WORK TO BE COMPLETED: Whichever lines of the entries hold the word "menopausa" should be identified and copied.

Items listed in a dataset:
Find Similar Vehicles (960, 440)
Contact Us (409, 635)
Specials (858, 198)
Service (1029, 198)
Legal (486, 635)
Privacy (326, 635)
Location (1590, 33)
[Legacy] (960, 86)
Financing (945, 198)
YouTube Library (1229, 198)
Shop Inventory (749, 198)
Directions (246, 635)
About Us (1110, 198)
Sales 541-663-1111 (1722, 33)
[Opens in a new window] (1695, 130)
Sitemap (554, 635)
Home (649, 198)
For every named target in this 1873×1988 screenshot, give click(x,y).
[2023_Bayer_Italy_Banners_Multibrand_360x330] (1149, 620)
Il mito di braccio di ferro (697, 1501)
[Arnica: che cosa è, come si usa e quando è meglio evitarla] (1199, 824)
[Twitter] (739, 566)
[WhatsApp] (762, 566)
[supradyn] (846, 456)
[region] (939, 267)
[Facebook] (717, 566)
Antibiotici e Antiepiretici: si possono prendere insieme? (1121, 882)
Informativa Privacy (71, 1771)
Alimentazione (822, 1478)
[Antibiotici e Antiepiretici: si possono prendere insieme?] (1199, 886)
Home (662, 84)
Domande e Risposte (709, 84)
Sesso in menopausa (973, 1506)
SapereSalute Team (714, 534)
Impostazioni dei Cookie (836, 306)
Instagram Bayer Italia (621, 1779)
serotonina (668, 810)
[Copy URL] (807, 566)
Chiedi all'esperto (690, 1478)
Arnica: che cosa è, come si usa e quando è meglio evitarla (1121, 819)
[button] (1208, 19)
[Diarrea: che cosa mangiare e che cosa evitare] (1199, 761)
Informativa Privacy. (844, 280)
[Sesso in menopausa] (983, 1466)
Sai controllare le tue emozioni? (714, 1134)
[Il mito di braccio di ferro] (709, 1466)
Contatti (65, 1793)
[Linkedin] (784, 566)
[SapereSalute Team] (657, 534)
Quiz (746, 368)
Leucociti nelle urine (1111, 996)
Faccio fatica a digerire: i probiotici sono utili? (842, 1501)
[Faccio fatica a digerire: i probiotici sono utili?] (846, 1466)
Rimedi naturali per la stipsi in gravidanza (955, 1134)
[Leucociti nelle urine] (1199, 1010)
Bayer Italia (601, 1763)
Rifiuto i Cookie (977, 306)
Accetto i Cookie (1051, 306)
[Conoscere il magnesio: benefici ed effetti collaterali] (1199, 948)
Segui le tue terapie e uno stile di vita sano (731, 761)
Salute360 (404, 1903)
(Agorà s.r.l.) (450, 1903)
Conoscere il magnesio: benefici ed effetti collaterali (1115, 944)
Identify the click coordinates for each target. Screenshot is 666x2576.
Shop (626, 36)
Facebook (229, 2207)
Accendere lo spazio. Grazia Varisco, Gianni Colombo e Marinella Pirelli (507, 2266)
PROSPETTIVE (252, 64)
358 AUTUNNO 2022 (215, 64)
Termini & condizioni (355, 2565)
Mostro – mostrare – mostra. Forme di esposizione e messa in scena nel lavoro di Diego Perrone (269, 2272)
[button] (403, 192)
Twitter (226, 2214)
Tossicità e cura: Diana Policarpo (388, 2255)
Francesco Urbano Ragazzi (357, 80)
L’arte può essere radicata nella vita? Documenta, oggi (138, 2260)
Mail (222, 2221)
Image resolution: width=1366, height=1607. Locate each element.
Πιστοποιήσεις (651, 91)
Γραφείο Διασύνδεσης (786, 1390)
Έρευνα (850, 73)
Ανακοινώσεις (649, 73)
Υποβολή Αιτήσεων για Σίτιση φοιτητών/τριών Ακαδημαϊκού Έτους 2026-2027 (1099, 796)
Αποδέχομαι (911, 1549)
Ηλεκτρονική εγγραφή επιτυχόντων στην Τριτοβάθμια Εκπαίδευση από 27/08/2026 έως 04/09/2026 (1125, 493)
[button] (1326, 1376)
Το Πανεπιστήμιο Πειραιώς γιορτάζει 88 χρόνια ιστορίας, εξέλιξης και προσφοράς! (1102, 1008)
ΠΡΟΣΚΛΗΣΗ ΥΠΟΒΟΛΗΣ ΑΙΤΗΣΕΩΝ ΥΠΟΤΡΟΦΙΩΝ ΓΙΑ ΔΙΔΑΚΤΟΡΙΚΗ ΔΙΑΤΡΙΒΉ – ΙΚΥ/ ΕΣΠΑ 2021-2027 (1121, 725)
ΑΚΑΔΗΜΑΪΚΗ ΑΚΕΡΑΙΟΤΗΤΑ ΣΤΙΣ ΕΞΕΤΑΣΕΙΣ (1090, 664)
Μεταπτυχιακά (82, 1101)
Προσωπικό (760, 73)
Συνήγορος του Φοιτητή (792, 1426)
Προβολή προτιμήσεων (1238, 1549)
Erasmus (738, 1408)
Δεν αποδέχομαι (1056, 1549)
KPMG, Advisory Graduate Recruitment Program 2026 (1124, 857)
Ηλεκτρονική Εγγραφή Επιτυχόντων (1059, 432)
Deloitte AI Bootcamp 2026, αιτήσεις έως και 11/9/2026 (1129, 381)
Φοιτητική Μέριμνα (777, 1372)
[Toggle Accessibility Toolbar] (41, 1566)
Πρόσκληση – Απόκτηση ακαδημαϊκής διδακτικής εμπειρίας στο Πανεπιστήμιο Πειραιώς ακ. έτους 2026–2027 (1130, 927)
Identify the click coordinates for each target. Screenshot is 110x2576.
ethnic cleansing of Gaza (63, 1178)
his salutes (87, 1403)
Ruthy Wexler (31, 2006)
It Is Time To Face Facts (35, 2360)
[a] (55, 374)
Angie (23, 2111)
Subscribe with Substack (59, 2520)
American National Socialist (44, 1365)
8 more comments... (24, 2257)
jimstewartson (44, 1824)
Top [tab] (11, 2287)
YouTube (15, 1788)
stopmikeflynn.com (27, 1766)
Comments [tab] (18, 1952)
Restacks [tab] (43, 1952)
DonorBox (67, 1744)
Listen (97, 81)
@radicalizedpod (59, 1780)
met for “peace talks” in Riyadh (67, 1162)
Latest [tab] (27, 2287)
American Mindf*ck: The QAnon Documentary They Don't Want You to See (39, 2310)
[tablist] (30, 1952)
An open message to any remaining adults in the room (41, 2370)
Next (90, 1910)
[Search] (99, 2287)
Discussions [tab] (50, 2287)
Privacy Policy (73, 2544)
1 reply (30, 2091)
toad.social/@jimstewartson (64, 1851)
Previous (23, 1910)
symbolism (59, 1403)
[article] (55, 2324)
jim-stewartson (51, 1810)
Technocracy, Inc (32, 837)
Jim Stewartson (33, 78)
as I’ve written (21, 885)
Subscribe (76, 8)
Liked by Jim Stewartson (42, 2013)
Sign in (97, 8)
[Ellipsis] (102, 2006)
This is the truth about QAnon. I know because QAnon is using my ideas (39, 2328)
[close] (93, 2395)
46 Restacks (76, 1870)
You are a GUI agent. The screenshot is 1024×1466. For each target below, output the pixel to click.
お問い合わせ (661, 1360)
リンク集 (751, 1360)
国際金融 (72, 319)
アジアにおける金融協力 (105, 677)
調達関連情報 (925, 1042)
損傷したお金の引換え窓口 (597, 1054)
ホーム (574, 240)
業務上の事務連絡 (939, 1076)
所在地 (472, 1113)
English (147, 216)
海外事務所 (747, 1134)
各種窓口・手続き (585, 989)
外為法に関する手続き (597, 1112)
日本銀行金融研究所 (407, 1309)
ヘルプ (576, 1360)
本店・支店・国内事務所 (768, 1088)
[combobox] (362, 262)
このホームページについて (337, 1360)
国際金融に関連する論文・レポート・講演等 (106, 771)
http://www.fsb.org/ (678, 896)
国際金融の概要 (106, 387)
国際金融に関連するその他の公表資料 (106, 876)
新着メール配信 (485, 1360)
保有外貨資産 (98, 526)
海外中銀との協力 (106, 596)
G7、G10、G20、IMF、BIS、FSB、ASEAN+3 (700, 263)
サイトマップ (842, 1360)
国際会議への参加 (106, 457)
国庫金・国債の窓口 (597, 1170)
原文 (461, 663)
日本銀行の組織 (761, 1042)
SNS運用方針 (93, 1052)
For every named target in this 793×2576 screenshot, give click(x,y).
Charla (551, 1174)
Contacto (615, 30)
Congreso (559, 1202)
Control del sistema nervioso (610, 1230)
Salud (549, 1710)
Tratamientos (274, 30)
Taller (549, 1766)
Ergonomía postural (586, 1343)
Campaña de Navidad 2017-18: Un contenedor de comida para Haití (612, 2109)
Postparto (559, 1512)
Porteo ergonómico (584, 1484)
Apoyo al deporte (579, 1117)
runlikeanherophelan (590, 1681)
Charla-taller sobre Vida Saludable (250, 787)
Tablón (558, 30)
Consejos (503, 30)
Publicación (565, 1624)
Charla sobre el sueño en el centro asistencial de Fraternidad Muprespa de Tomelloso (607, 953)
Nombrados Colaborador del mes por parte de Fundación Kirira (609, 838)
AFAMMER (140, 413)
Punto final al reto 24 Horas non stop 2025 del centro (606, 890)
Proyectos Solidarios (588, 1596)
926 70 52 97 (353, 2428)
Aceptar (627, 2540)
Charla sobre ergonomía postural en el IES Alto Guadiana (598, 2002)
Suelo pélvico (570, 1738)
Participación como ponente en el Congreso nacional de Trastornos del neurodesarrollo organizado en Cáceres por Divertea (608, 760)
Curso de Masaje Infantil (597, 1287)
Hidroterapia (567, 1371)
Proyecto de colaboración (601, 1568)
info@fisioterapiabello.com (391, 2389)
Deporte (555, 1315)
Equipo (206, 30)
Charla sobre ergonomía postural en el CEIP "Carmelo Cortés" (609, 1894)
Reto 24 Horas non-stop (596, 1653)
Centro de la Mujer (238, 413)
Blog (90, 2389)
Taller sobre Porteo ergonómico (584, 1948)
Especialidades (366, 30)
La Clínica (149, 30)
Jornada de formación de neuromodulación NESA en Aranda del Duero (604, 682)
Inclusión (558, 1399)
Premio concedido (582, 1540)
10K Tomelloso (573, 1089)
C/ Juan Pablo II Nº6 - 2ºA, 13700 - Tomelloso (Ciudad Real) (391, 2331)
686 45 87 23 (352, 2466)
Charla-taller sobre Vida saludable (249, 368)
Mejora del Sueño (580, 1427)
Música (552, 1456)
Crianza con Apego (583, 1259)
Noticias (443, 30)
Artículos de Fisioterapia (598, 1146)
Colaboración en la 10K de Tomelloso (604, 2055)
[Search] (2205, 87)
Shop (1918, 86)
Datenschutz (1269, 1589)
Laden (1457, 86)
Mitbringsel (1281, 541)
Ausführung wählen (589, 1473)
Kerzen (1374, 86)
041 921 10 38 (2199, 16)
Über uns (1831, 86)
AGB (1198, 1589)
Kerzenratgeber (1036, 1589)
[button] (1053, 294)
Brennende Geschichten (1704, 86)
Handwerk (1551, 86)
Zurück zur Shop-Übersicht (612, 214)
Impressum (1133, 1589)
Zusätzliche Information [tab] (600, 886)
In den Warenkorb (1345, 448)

WRITTEN RESPONSE:
Sesso in menopausa (973, 1506)
[Sesso in menopausa] (983, 1466)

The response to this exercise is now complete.